Cement, Lime & History
Craftsmen have been formulating and building with cement for at least 3,000 years. The ancients used gypsum and lime cement mortars in the great pyramids in Egypt. The Chinese used it to build the Great Wall, and early Chinese mariners used a cement mixture to hold bamboo reeds together for their boats. About 800 BC, the Greeks used a limestone mortar that was harder than that used later by the Romans.
However, the ancient Romans used their mixes of sand and lime, and burning lime and pozzolan (volcanic ash from Pozzuoli, near Mt. Vesuvius) - in magnificent ways. From 300 BC to 476 AD, the Romans built the Appian Way, the Coliseum, the Pantheon, luxuriant public and private baths, and the Pont du Gard aqueduct in south France- still standing and famously painted 1,700 years after construction, by (at least) two French Masters, Hubert Robert, and Paul Cezanne. Several of Cezanne’s landscapes include less famous portions of the Roman aqueducts than the one at Pont du Gard, but are artful reminders of the extensive Roman aqueduct system, made with Roman pozzolan cement!

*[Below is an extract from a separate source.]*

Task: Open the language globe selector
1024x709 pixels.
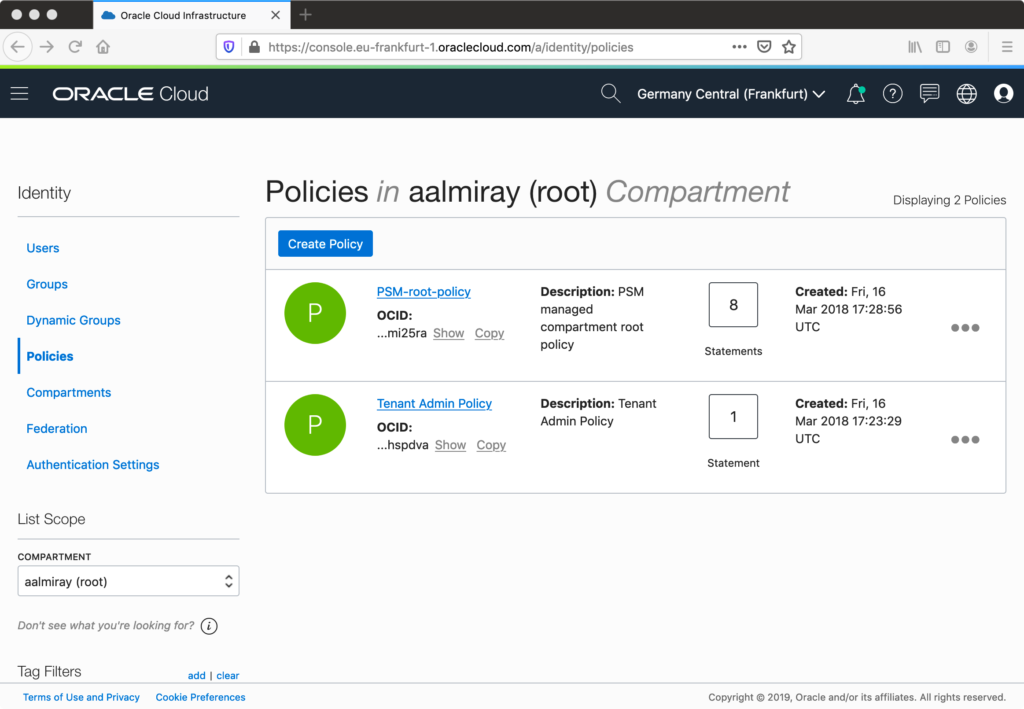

Between 1200 and 1500 AD, the practice of burning lime and pozzolan to make a cement admixture was mostly lost, and the quality of cement deteriorated. However, the next centuries brought new advances to the art and science of making cements. In 1796, John Smeaton invented a hydraulic mortar to rebuild a lighthouse in Cornwall, England. Within a few years, hydraulic mortars, stuccos and plaster were being patented, all for use outside, developed so water would not damage it. Portland cement was invented by Joseph Aspdin in 1824 in England. Other cement formulations continued to be used for awhile, but since the 1890’s to today, Portland cement has been the standard cement composition for masonry mortars and concrete.